Artificial filter materials perform a similar function. In addition to allowing the water to enter the well openings and preventing the entrance of fine-grained material, artificial filters are also used to increase the effective diameter of the well and increase the yield of certain wells by allowing numerous thin aquifers to produce water. On the other hand they need not be used unless there are conditions that make their use desirable or necessary. Artificial filters are desirable when the aquifer has a "uniformity coefficient"Note 3 of less than 2.5 (some authorities recommend a value of less than 3), or in poorly consolidated rock, i.e., rock that tends to cave when pumping occurs.
Detailed information on the design of intake sections, including the selection of well screen aperture openings and artificial filter materials, will be found in most publications dealing with groundwater and water wells, a number of which are listed in Appendix E.

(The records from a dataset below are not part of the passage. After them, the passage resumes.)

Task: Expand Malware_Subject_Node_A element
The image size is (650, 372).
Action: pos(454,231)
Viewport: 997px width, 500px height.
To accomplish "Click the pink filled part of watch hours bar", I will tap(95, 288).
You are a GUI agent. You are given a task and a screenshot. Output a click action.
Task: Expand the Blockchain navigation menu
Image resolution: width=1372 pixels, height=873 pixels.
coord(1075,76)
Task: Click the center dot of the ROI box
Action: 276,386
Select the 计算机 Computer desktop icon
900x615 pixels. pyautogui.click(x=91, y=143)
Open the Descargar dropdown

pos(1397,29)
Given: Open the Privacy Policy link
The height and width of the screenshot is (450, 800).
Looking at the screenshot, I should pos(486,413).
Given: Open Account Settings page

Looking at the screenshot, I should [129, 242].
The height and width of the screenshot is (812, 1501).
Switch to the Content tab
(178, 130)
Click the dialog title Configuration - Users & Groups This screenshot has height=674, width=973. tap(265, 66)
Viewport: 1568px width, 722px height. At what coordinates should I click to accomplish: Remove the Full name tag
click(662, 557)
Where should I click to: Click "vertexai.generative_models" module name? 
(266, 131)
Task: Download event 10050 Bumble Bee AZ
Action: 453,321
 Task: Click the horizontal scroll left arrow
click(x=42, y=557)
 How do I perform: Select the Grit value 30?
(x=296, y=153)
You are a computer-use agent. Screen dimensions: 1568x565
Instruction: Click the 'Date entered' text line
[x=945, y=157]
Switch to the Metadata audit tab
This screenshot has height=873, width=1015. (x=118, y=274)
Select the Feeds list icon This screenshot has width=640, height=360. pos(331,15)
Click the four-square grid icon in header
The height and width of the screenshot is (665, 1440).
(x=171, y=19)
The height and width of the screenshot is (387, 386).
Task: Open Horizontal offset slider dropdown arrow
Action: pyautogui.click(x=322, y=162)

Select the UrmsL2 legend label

Incomplete Development. Well construction causes compaction of unconsolidated material about the walls of the drilled hole and drilling fluid also invades these walls, forming a mud cake. In consolidated rocks, cuttings, fine particles and mud can be forced into joints and fractures. Thus, the borehole walls become clogged, reducing the potential yield and causing a drawdown to be increased. Proper well development breaks down the compacted walls (or opens fractures) and draws the material into the well where it can be removed. Obviously, the more thorough the development the better the well will perform. Adequacy of development is largely a matter of experience and judgment. The success of development can be measured by the amount of sand produced during interrupted pumping and the final specific capacity of the well.
Testing for Sand. The sand content should be tested after development and performance (pump) testing. Sand production should be measured by a centrifugal sand samplerNote 4 or other acceptable means. Following development (i.e., stabilization of the formation and/or gravel pack) and pump testing, the sand content should not exceed a concentration of 5 ppm (parts per million) by weight 15 minutes after the start of pumping.
Sand production exceeding this limit indicates that the well may not be completely developed or may not have been properly designed. In that event, redevelopment may be appropriate or as an alternative, a sand separator installed. In existing wells should this value be exceeded significantly, rehabilitation (redevelopment) or repair is probably needed. Again, as an alternative, a sand separator may need to be installed.